→ **Data for processing**
━━━━━━━━━━━━━━━━

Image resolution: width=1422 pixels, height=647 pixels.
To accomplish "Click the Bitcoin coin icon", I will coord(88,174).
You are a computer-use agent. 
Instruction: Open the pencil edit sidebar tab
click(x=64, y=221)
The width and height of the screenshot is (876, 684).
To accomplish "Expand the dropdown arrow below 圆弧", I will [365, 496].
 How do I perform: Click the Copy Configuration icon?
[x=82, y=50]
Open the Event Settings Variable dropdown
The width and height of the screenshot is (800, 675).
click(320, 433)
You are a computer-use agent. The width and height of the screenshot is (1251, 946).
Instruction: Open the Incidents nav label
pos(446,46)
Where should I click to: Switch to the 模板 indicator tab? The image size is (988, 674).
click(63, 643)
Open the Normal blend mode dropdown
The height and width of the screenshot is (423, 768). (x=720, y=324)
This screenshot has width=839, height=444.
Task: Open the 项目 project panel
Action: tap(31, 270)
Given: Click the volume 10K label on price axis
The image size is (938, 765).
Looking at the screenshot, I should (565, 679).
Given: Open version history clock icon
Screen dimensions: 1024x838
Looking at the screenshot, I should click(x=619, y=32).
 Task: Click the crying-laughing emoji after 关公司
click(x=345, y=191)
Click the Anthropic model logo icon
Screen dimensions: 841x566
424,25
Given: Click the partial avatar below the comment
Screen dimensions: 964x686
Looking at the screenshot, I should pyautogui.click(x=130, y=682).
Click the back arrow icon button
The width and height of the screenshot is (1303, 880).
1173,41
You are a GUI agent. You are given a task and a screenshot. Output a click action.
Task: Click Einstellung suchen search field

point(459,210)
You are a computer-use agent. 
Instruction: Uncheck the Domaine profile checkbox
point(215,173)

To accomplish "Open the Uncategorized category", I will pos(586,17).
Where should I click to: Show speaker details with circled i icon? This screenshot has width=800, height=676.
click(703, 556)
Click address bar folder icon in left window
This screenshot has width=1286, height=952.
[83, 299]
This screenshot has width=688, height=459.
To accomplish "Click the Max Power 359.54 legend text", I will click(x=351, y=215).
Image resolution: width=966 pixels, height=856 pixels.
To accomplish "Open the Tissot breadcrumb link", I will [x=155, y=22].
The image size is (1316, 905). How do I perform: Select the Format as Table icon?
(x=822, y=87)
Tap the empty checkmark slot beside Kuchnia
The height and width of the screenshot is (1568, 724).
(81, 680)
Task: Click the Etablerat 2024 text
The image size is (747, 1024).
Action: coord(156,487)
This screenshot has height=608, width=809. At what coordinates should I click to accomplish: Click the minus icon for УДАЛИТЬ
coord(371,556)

━━━━━━━━━━━━━━━━

→ **What to work on**
In the listing above, locate the line containing "Screen dimensions: 1024x838" and the line containing "Given: Click the partial". Transcribe those two lines and everything between them, exactly as written.

→ **Written answer**
Screen dimensions: 1024x838
Looking at the screenshot, I should click(x=619, y=32).
 Task: Click the crying-laughing emoji after 关公司
click(x=345, y=191)
Click the Anthropic model logo icon
Screen dimensions: 841x566
424,25
Given: Click the partial avatar below the comment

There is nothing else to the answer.